▸ WORK REQUEST
The span to copy runs from the line containing "1456x819 pixels." to the last line below. Copy it exactly, with nothing else.

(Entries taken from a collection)
□ □ □ □ □ □ □
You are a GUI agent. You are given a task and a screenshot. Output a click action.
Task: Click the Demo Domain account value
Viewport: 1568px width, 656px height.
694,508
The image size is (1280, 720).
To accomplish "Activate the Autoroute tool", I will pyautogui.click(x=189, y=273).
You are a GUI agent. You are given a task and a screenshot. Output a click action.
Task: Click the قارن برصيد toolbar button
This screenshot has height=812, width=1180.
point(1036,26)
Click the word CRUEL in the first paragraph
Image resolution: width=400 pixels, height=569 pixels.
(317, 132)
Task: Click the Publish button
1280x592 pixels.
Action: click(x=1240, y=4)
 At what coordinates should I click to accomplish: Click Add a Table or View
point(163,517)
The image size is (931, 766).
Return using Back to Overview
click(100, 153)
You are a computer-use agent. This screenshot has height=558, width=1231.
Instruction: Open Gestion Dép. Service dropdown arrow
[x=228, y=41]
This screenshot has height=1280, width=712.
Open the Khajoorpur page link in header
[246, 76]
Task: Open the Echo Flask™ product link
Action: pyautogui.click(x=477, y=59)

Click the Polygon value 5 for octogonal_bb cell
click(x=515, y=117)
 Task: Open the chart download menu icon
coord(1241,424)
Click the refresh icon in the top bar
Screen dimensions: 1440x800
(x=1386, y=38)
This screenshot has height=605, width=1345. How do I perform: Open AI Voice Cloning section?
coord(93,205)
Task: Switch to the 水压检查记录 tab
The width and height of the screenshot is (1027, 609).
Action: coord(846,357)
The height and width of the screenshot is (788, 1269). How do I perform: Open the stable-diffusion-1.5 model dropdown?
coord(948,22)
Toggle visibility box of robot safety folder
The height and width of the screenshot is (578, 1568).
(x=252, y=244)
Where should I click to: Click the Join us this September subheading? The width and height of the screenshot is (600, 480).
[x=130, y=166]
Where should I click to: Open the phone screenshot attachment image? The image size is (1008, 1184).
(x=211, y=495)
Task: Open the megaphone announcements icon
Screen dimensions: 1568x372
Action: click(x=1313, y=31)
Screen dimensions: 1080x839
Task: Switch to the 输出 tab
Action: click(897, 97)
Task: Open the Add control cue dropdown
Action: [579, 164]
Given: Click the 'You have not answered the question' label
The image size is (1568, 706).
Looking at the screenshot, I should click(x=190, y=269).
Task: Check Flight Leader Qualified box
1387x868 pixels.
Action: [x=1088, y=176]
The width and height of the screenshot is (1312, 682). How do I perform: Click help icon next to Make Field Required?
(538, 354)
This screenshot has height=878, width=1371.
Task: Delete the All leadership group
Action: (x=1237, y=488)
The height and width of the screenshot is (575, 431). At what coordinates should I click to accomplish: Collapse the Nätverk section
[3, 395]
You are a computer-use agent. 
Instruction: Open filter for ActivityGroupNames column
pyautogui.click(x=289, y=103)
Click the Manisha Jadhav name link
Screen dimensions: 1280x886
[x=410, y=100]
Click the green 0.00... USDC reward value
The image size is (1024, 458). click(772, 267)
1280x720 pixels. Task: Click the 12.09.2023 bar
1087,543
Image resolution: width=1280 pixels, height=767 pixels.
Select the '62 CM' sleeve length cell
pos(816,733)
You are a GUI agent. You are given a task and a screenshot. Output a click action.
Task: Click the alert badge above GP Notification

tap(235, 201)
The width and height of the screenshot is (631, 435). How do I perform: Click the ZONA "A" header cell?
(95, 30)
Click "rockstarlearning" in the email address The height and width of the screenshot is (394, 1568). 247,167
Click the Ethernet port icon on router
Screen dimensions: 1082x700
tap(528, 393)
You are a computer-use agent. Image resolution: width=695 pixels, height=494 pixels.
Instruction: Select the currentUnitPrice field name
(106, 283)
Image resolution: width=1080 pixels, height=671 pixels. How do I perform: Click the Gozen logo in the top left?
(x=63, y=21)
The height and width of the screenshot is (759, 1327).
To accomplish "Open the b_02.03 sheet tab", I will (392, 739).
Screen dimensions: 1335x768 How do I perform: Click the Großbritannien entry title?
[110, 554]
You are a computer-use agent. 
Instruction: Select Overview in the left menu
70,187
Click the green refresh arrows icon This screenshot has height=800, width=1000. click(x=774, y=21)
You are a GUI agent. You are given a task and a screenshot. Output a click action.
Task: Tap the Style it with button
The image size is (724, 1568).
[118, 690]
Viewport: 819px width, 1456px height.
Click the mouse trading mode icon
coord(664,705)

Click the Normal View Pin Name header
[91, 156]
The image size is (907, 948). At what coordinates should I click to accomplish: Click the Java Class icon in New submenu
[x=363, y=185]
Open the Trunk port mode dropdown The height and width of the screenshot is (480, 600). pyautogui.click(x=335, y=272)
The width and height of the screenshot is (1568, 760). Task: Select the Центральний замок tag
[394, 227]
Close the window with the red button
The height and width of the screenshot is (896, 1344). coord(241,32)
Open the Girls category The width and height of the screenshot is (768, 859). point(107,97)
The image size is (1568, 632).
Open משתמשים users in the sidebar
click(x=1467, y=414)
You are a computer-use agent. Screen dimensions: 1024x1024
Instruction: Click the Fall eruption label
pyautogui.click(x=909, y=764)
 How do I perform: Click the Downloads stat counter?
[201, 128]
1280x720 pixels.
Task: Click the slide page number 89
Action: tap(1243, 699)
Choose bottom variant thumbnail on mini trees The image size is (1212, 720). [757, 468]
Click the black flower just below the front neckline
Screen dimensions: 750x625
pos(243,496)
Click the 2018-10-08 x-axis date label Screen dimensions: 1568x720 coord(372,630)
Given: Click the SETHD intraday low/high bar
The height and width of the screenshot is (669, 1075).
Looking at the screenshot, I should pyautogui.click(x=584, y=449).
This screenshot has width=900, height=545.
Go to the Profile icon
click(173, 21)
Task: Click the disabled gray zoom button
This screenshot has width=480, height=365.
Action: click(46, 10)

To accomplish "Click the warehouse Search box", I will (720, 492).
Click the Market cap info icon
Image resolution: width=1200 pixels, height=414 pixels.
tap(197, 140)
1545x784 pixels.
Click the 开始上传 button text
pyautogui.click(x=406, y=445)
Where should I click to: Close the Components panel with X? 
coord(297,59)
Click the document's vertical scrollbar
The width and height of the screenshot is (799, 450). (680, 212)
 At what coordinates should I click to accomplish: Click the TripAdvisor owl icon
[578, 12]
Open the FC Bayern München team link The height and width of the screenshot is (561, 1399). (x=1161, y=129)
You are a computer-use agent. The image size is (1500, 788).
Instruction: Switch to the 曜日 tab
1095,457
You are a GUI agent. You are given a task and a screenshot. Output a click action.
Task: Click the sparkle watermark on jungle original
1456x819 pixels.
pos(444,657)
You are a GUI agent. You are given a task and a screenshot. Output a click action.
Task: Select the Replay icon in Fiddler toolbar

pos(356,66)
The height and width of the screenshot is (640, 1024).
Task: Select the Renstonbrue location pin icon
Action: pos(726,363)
□ □ □ □ □ □ □
▸ YOUR RESPONSE
1456x819 pixels.
pos(444,657)
You are a GUI agent. You are given a task and a screenshot. Output a click action.
Task: Select the Replay icon in Fiddler toolbar

pos(356,66)
The height and width of the screenshot is (640, 1024).
Task: Select the Renstonbrue location pin icon
Action: pos(726,363)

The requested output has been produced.